* [Work to do]: Rewrite the data below with every "magnifier" replaced by "magnifying glass", keeping everything else the same.

* [Given records]:
******

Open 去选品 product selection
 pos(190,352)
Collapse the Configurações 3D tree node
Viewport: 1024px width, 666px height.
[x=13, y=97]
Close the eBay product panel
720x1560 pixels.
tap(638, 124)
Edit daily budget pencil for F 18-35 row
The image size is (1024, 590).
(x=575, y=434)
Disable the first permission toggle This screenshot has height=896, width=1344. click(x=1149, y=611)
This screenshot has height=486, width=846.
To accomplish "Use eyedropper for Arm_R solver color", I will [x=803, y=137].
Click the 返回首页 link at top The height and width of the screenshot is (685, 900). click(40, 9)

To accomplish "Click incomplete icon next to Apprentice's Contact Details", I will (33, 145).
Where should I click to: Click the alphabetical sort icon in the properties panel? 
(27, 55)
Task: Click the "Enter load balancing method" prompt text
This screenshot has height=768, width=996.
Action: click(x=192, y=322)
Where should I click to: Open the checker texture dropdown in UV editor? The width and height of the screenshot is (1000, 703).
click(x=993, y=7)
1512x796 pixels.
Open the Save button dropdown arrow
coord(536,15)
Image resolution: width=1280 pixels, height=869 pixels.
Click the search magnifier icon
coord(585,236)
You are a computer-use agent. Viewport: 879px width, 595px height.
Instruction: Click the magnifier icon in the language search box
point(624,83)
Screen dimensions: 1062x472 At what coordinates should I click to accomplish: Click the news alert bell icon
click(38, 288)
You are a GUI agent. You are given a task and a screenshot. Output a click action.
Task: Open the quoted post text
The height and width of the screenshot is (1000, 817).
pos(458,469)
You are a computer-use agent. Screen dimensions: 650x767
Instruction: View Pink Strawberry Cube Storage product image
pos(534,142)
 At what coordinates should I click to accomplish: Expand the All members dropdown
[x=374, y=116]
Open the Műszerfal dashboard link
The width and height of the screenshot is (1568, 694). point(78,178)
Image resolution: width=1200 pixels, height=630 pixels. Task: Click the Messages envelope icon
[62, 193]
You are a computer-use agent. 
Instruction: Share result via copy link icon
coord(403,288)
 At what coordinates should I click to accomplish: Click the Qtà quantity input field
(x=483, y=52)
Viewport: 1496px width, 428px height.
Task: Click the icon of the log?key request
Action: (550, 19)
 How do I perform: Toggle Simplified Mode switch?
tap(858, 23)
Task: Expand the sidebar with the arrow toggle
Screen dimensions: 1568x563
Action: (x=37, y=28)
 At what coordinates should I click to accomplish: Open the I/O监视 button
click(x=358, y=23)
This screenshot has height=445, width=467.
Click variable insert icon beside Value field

******

* [Full solution]:
Open 去选品 product selection
 pos(190,352)
Collapse the Configurações 3D tree node
Viewport: 1024px width, 666px height.
[x=13, y=97]
Close the eBay product panel
720x1560 pixels.
tap(638, 124)
Edit daily budget pencil for F 18-35 row
The image size is (1024, 590).
(x=575, y=434)
Disable the first permission toggle This screenshot has height=896, width=1344. click(x=1149, y=611)
This screenshot has height=486, width=846.
To accomplish "Use eyedropper for Arm_R solver color", I will [x=803, y=137].
Click the 返回首页 link at top The height and width of the screenshot is (685, 900). click(40, 9)

To accomplish "Click incomplete icon next to Apprentice's Contact Details", I will (33, 145).
Where should I click to: Click the alphabetical sort icon in the properties panel? 
(27, 55)
Task: Click the "Enter load balancing method" prompt text
This screenshot has height=768, width=996.
Action: click(x=192, y=322)
Where should I click to: Open the checker texture dropdown in UV editor? The width and height of the screenshot is (1000, 703).
click(x=993, y=7)
1512x796 pixels.
Open the Save button dropdown arrow
coord(536,15)
Image resolution: width=1280 pixels, height=869 pixels.
Click the search magnifying glass icon
coord(585,236)
You are a computer-use agent. Viewport: 879px width, 595px height.
Instruction: Click the magnifying glass icon in the language search box
point(624,83)
Screen dimensions: 1062x472 At what coordinates should I click to accomplish: Click the news alert bell icon
click(38, 288)
You are a GUI agent. You are given a task and a screenshot. Output a click action.
Task: Open the quoted post text
The height and width of the screenshot is (1000, 817).
pos(458,469)
You are a computer-use agent. Screen dimensions: 650x767
Instruction: View Pink Strawberry Cube Storage product image
pos(534,142)
 At what coordinates should I click to accomplish: Expand the All members dropdown
[x=374, y=116]
Open the Műszerfal dashboard link
The width and height of the screenshot is (1568, 694). point(78,178)
Image resolution: width=1200 pixels, height=630 pixels. Task: Click the Messages envelope icon
[62, 193]
You are a computer-use agent. 
Instruction: Share result via copy link icon
coord(403,288)
 At what coordinates should I click to accomplish: Click the Qtà quantity input field
(x=483, y=52)
Viewport: 1496px width, 428px height.
Task: Click the icon of the log?key request
Action: (550, 19)
 How do I perform: Toggle Simplified Mode switch?
tap(858, 23)
Task: Expand the sidebar with the arrow toggle
Screen dimensions: 1568x563
Action: (x=37, y=28)
 At what coordinates should I click to accomplish: Open the I/O监视 button
click(x=358, y=23)
This screenshot has height=445, width=467.
Click variable insert icon beside Value field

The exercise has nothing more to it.